Memory in C and Computer Architecture
A deep dive into how memory actually works—from registers and assembly to stack frames, heap allocation, and the security implications of manual memory management.
Memory in C and Computer Architecture
Let me preface this by saying: THIS CHAPTER IS SCARY. I’m telling you this to prepare you for the overwhelming possibility of you not getting it on the first pass. Do not worry, this is normal. Knowing the topics of this chapter in this amount of detail is something you should be proud of. But then again, when you think about it long enough and get used to thinking in these terms, it really isn’t that complex.
Today we will be talking about memory in C and wider computer architecture.
Computers Do Beep Boop Beep and Programs Do Beep Boop Bam
I’m assuming you’ve heard of the stack and the heap. If not, reference the cppreference guide on stack and heap basics.
A stack data structure works similarly to an array, except that you cannot access things at random - you can only access things on the top. You can push values onto the stack or pop off the most recent ones. This is how your computer executes code.
The stack pointer is a special register that keeps track of where the “top” of the stack currently is. Think of it like a bookmark that always points to the most recently added item. When you push something onto the stack, the stack pointer moves to point to the new top item. When you pop something off, it moves back to point to the previous item. The CPU uses this pointer to know exactly where to put new data or where to find the most recent data.

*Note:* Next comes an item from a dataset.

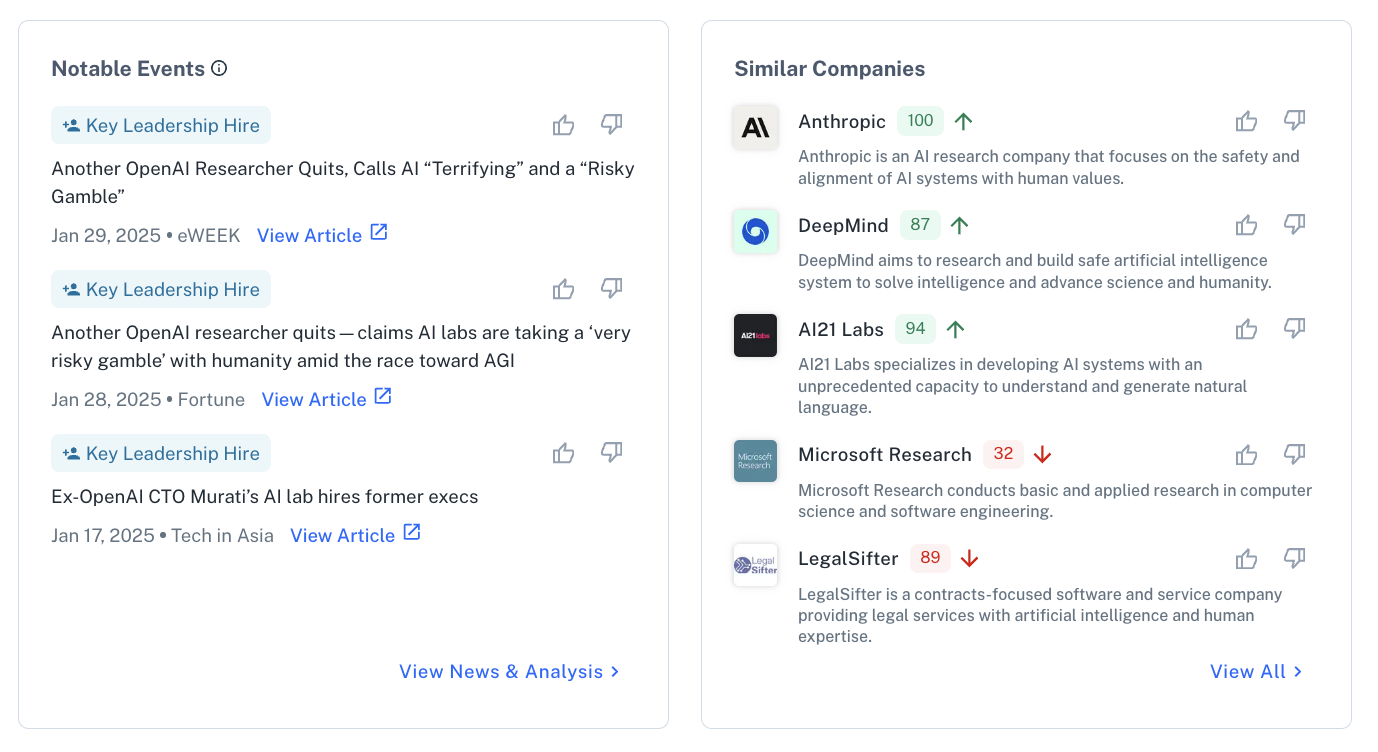Thumbs down the LegalSifter suggestion
The width and height of the screenshot is (1378, 752).
(1294, 559)
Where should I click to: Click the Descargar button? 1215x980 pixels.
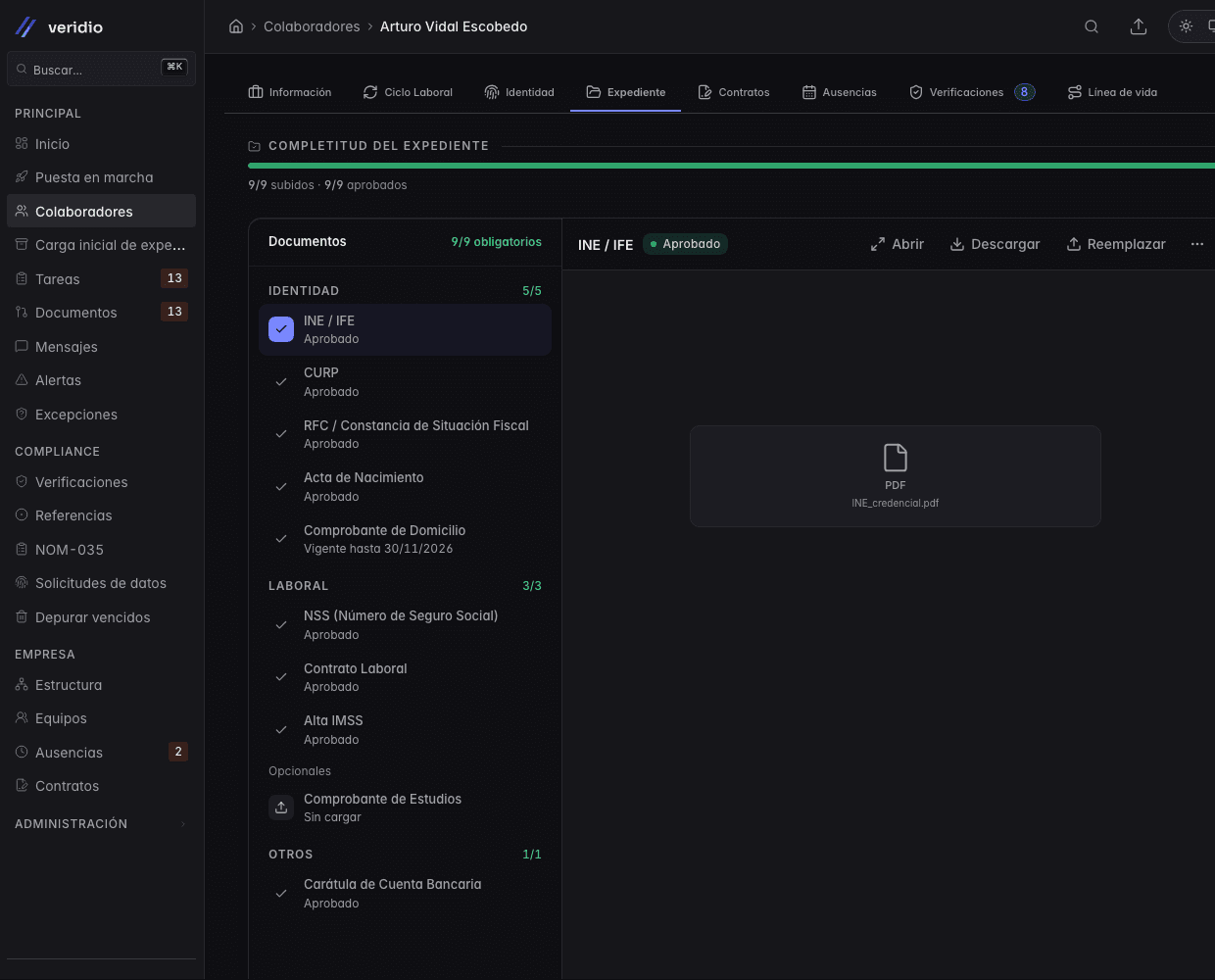click(995, 244)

Let’s take this code for example:
void main(){
func1();
func2();
func3();
} Here’s how the function calls work as a tree structure:
FUNCTION CALL TREE:
main()
├── func1() ──┐
│ │ (executes func1 instructions)
│ │ (returns to main)
│ └── return to main
│
├── func2() ──┐
│ │ (executes func2 instructions)
│ │ (returns to main)
│ └── return to main
│
└── func3() ──┐
│ (executes func3 instructions)
│ (returns to main)
└── return to main
EXECUTION FLOW:
1. Start at main()
2. Branch to func1() ────┐
│ Do func1 stuff
└─ Return to main()
3. Branch to func2() ────┐
│ Do func2 stuff
└─ Return to main()
4. Branch to func3() ────┐
│ Do func3 stuff
└─ Return to main()
5. main() finishes, program ends Effectively, each function in assembly pushes its instructions onto the stack, plus the return address. This is called a stack frame. You can remember it as a “function frame” although it’s not the official terminology.
When a function is called:
- Push a new stack frame with the return address
- Execute the function’s instructions
- Pop the stack frame and jump back to the return address
The Memory Hierarchy: From Lightning Fast to Molasses Slow
Let’s examine all the memory our computer has, from fastest to slowest:
| Memory Type | Speed | Size | Location |
|---|---|---|---|
| Registers | Fastest | Smallest | Literally inside the CPU |
| L1, L2, L3 Cache | Very fast | Small | On or very close to the CPU |
| RAM | Fast enough | Medium | System memory |
| Hard Drive/SSD | Slowest | Largest | Storage device |
Registers being the fastest is because they are closest (actual distance on the chip) to the ALU (the unit responsible for processing). This is called cache-locality.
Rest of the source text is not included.